Netty学习笔记(三)EventLoopGroup开篇

 

使用Netty都需要定义EventLoopGroup,也就是线程池

前面讲过在客户端只需要一个EventLoopGroup就够了,而在服务端就需要两个Group--bossGroup和workerGroup,这与Netty的线程模型有关,使用的是主从Reactor多线程模型 ,两个线程池,一个用于监听端口,创建新连接(boosGroup),一个用于处理每一条连接的数据读写和业务逻辑(workerGroup)

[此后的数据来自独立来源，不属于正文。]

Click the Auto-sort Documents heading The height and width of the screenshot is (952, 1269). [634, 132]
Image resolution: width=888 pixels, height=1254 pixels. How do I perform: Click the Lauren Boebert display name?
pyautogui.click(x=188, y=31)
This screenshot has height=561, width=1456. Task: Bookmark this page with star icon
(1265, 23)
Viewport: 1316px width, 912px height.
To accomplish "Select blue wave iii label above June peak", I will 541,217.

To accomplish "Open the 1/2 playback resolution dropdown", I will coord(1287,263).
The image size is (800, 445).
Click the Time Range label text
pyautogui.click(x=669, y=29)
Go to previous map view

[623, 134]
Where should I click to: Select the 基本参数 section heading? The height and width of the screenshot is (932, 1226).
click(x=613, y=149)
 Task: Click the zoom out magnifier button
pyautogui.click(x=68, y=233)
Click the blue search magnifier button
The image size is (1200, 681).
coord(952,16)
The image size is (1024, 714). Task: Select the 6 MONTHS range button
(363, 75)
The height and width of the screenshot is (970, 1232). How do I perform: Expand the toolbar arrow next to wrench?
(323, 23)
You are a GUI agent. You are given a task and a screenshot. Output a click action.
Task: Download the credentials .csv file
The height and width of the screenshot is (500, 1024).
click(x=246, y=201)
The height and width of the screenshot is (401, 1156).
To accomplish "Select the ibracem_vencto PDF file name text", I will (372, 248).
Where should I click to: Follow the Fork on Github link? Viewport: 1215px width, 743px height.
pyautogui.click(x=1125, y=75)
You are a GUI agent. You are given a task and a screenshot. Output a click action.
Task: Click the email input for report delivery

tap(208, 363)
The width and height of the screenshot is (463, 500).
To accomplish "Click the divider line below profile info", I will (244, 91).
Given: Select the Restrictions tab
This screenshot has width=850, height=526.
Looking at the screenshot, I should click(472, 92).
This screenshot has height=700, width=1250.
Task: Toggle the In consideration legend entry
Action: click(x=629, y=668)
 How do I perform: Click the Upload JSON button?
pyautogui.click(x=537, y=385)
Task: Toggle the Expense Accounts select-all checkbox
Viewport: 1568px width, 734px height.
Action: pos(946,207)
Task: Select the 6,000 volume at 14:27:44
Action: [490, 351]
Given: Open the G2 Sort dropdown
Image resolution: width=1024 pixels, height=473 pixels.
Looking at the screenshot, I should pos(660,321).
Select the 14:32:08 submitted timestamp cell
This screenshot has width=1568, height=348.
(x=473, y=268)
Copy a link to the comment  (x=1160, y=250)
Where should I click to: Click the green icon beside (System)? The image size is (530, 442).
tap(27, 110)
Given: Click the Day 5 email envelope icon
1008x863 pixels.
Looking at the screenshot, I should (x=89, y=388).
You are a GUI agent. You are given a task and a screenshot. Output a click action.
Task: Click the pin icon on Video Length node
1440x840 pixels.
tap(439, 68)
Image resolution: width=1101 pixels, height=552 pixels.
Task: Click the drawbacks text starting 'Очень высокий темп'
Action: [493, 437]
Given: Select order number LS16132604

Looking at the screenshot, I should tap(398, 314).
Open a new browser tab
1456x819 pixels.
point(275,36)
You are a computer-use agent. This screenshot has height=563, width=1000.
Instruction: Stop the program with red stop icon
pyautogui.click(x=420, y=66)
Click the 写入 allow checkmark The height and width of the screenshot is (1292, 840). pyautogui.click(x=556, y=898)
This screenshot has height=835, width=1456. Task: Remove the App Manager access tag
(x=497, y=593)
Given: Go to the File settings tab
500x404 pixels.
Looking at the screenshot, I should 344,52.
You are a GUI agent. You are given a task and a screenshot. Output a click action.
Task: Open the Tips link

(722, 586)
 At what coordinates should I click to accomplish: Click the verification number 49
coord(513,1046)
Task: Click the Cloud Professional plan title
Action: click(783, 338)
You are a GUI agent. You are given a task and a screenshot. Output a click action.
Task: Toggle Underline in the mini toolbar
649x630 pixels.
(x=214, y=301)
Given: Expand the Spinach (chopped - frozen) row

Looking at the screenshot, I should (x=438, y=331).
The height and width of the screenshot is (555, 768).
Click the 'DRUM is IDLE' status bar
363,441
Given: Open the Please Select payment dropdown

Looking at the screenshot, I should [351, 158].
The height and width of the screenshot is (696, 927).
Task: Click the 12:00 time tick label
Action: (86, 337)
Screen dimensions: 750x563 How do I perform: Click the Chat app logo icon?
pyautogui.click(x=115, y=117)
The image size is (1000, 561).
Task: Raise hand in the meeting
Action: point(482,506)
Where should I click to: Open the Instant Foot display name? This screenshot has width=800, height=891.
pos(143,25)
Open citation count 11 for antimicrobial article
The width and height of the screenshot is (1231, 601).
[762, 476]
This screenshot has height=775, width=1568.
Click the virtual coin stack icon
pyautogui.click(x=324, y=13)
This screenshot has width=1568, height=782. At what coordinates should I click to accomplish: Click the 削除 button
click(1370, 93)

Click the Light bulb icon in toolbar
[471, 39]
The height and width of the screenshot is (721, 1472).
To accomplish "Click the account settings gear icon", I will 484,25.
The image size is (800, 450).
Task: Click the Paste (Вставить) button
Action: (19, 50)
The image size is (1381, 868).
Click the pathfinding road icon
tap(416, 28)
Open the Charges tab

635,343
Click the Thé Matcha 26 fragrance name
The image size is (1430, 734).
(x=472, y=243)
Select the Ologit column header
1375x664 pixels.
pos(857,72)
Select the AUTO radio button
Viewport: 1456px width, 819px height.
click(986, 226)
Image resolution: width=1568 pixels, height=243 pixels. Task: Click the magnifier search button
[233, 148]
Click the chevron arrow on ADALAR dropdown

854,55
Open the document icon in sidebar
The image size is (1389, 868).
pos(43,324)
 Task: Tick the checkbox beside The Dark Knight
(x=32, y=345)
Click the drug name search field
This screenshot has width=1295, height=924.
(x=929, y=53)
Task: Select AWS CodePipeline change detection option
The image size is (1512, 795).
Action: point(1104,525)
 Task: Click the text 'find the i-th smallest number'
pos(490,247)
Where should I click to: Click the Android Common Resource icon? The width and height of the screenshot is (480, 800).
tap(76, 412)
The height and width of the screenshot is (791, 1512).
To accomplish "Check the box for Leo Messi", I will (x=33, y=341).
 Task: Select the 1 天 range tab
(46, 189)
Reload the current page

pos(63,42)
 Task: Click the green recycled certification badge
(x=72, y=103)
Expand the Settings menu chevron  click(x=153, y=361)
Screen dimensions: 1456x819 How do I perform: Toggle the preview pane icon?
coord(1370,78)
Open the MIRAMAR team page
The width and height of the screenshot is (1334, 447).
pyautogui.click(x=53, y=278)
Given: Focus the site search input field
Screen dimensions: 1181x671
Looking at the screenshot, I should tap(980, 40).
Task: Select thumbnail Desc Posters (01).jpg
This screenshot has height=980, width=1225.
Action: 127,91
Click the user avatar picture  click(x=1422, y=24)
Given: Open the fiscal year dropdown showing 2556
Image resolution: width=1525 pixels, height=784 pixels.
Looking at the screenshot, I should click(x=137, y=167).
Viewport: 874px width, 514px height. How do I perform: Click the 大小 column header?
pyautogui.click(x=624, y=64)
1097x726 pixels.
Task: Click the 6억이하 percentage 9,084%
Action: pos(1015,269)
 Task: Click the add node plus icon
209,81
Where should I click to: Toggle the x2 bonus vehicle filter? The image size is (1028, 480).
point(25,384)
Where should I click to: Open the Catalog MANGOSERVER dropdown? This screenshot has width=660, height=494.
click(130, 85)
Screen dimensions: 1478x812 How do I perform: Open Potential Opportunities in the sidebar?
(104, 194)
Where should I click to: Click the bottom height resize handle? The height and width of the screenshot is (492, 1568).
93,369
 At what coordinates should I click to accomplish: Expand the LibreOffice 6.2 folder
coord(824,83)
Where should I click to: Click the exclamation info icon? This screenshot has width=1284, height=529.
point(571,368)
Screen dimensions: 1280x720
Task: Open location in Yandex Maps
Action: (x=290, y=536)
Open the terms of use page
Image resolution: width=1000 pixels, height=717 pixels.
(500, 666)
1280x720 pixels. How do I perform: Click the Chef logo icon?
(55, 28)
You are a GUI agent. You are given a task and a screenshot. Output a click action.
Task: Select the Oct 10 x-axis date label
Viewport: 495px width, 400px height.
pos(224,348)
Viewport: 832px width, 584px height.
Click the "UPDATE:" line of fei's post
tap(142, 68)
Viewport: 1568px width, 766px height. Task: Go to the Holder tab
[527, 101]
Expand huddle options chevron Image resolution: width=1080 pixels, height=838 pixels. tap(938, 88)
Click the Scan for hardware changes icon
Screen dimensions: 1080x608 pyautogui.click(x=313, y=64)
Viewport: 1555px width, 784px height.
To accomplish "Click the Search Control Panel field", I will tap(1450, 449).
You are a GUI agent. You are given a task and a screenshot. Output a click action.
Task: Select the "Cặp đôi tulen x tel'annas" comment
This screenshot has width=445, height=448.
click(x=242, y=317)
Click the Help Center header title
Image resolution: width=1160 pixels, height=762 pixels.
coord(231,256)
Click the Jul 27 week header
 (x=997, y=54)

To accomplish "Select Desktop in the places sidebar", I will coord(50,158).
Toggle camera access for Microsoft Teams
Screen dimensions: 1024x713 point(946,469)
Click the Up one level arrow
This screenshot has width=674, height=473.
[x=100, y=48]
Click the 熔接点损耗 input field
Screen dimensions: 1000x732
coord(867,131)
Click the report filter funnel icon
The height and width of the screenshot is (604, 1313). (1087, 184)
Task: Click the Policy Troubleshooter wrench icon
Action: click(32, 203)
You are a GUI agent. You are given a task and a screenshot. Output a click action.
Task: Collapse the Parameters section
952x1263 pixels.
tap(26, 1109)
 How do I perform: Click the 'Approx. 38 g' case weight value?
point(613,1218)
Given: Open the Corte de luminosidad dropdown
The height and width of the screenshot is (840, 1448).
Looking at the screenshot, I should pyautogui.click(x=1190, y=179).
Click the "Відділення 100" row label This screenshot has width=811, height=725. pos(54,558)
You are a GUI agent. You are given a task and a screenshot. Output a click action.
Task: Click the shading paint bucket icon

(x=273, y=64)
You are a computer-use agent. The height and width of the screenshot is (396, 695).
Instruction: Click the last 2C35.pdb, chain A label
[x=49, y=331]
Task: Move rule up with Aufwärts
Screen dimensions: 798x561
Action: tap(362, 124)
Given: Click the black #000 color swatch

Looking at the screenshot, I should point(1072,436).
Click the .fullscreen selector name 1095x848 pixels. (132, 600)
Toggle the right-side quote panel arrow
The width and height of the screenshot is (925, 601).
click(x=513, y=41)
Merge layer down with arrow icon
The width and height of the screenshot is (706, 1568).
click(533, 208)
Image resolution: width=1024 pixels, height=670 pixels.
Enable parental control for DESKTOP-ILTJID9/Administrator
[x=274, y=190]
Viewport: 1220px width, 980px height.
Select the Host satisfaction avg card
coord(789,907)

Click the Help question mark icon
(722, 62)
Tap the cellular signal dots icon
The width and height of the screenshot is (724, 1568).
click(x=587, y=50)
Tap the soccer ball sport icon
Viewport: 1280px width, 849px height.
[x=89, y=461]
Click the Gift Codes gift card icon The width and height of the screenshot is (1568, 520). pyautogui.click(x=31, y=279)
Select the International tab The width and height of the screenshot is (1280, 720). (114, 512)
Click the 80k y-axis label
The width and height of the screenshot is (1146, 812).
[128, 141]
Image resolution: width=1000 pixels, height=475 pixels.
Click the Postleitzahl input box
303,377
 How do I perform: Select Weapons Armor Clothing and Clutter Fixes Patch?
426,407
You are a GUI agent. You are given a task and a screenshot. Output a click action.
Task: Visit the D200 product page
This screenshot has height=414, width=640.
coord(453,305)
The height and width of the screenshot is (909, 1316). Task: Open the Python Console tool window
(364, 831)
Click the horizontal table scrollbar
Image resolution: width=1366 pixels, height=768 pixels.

以下的代码里都去掉了一些try...catch和非核心代码,只保留了主要的代码流程

EventLoopGroup初始化

其类图如下所示:

可以发现EventLoopGroup都实现了ScheduledExecutorService,本质是一个带有schedule的线程池
NioEventLoopGroup有很多重载的构造方法,最后都调用了如下方法:

public NioEventLoopGroup(int nThreads, ThreadFactory threadFactory,
        final SelectorProvider selectorProvider, final SelectStrategyFactory selectStrategyFactory) {
        super(nThreads, threadFactory, selectorProvider, selectStrategyFactory, RejectedExecutionHandlers.reject());
    }

调用其父类MultithreadEventLoopGroup的构造方法: 

private static final int DEFAULT_EVENT_LOOP_THREADS;

    static {
        DEFAULT_EVENT_LOOP_THREADS = Math.max(1, SystemPropertyUtil.getInt(
                "io.netty.eventLoopThreads", Runtime.getRuntime().availableProcessors() * 2));
    } 
protected MultithreadEventLoopGroup(int nThreads, ThreadFactory threadFactory, Object... args) {
        super(nThreads == 0 ? DEFAULT_EVENT_LOOP_THREADS : nThreads, threadFactory, args);
    }

这里会判断当前nThreads是否为0,如果为0的话则使用默认的Threads数,其实就是处理器核心数*2 ,我的demo里都没有指定线程数,那么最终生成的EventLoopGroup的线程数就处理器核心数*2

再跟踪下去,最后会调用MultithreadEventExecutorGroup的如下构造方法

 protected MultithreadEventExecutorGroup(int nThreads, Executor executor,
                                            EventExecutorChooserFactory chooserFactory, Object... args) {
        if (executor == null) {
            executor = new ThreadPerTaskExecutor(newDefaultThreadFactory());
        }
        children = new EventExecutor[nThreads];
        for (int i = 0; i < nThreads; i ++) {
            boolean success = false;
            try {
                children[i] = newChild(executor, args);
                success = true;
        }

        chooser = chooserFactory.newChooser(children);
    }

上面的代码会先创建一个executor,然后再初始化一个EventExecutor数组(长度就是nThreads),然后调用newChild对每个元素进行初始化,然后调用newChooser方法创建一个chooser

先看下这里的executor的创建,其实就是创建一个Executor的实例对象,对于execute传入的command,都会创建一个线程并启动来执行,线程id为poolName + '-' + poolId.incrementAndGet() + '-'+ nextId.incrementAndGet()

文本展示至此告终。